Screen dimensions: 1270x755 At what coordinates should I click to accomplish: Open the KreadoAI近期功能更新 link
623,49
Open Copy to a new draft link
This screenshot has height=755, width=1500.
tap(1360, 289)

▸ **EXERCISE DETAILS**
Convert the material above into a JSON array of strings, one string per line, omitting blank lines.

▸ **SOLUTION TO THE PROBLEM**
[
  "Screen dimensions: 1270x755 At what coordinates should I click to accomplish: Open the KreadoAI近期功能更新 link",
  "623,49",
  "Open Copy to a new draft link",
  "This screenshot has height=755, width=1500.",
  "tap(1360, 289)"
]